Combinational logic implements Boolean functions, which are functions of input only. In other words, for any input, the output is fixed. If the input is 000 and the output for that circuit is 10, then the output will always be 10 for an input of 000. If you were to write a function for a combinational circuit, you would only be allowed to use inputs in writing the function; you would not be able to use any other control variables.
Imagine a Coke machine. If you submit three quarters to the machine, or 75 cents, you will get one Coke. This may seem like a combinational function; after all, you have submitted an input, three quarters, and received a single output. In one sense, then, the Coke machine maps inputs to outputs. Notice, however, that you actually gave the Coke machine three inputs, one for each quarter. The fact that the machine responded differently to the first two inputs inputs than it did to the third input suggests the machine is not a combinational function.

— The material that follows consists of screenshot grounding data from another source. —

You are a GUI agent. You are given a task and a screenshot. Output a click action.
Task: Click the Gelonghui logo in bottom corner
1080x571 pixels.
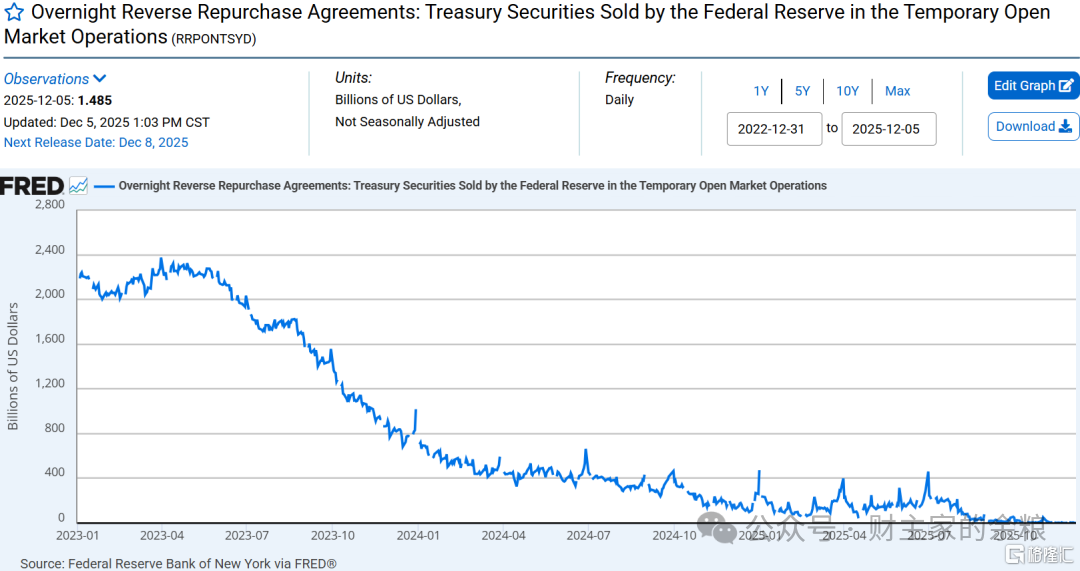point(1039,554)
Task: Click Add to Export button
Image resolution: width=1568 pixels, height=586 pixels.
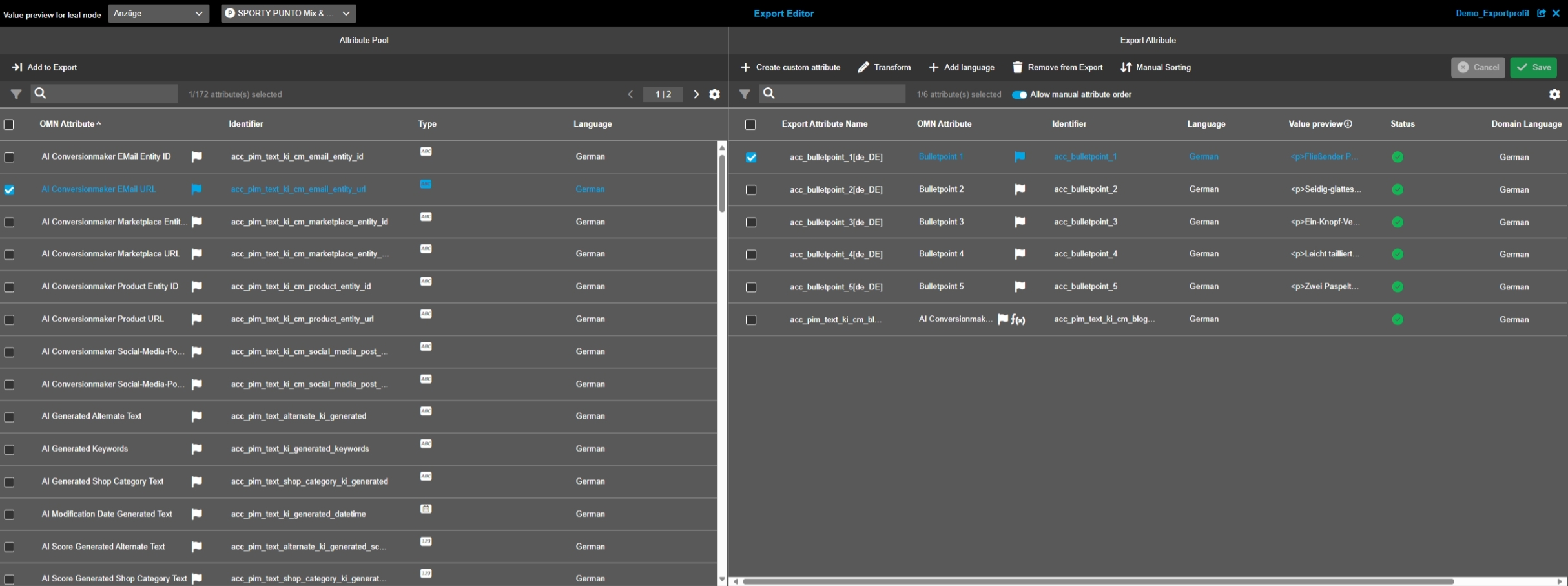Action: tap(45, 67)
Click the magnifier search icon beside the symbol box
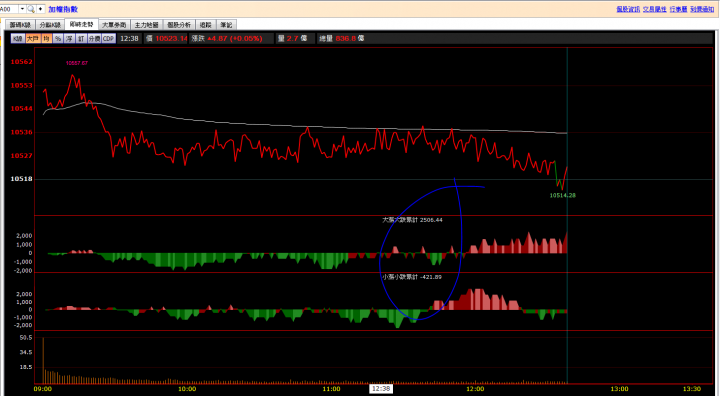This screenshot has width=720, height=396. (x=31, y=9)
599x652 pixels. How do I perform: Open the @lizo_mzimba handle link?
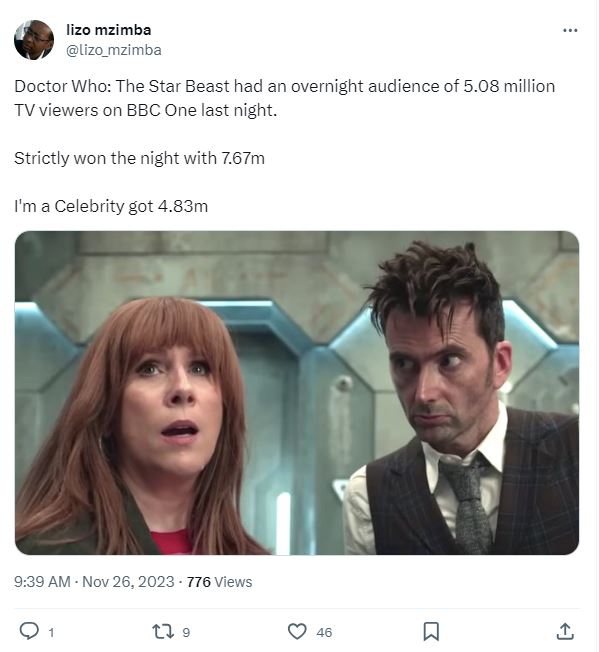(x=114, y=50)
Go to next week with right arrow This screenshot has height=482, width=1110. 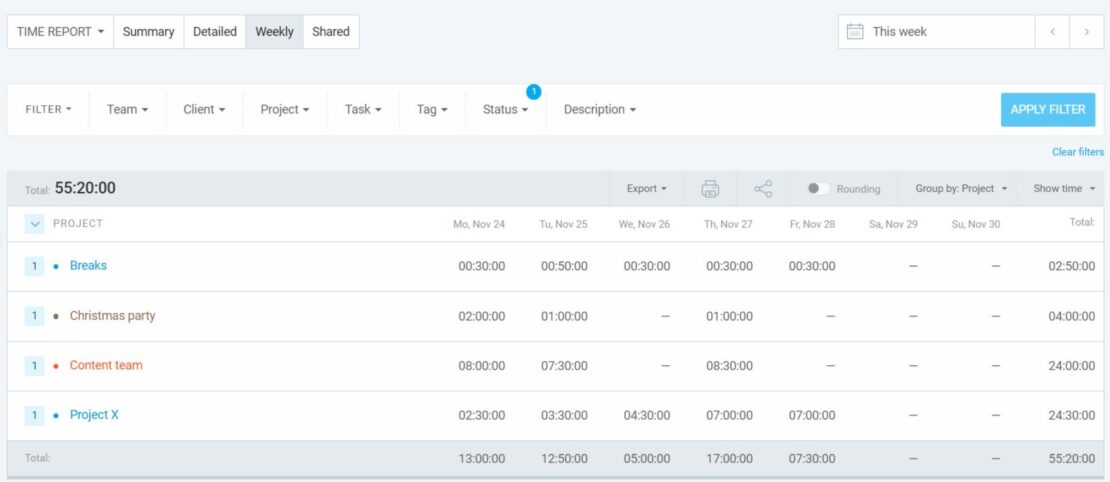pos(1086,32)
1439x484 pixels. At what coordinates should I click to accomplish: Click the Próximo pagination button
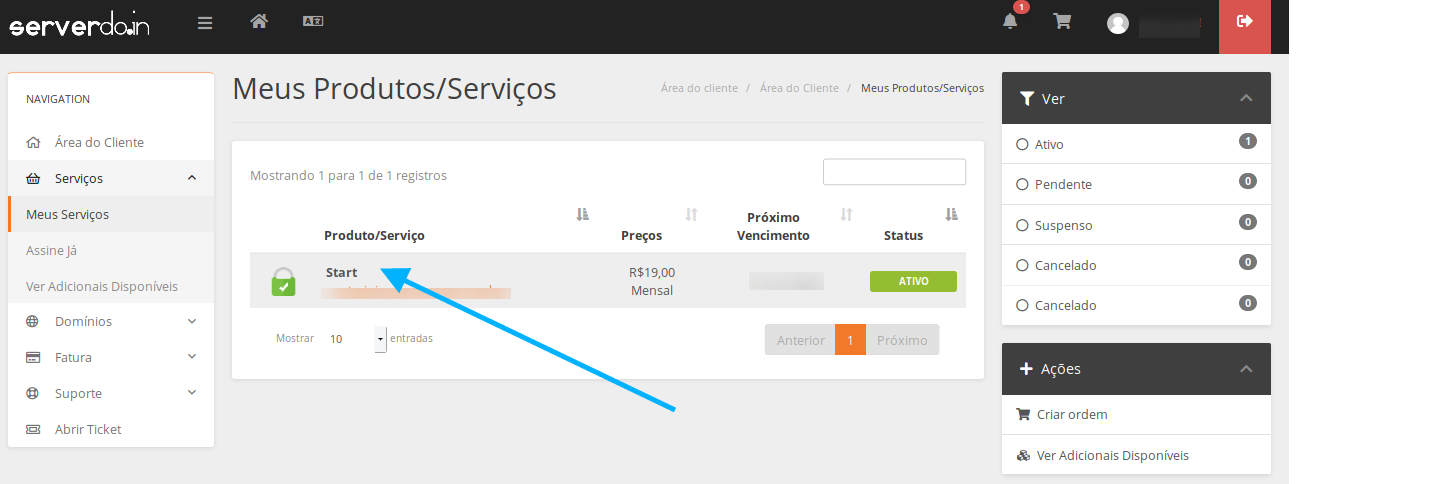click(x=902, y=340)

The key to understanding the Coke machine is the concept of states. Rather than responding to each input in the same way, the Coke machine responds to states, which are combinations of input information and information stored by the machine. In this example, the Coke machine stores information about the number of quarters you have entered and only dispenses a Coke for each 3 quarters. In other words, it only gives out a Coke when the state is 3.
Unlike combinational circuits, sequential circuits have memory and respond to states rather that just inputs. The way that sequential circuits respond to state changes is through flip-flops, which store a number representing the state of the circuit. These flip flops create a feedback loop until the state is such that an output is produced. This feedback loop is what separates sequential from combinational logic.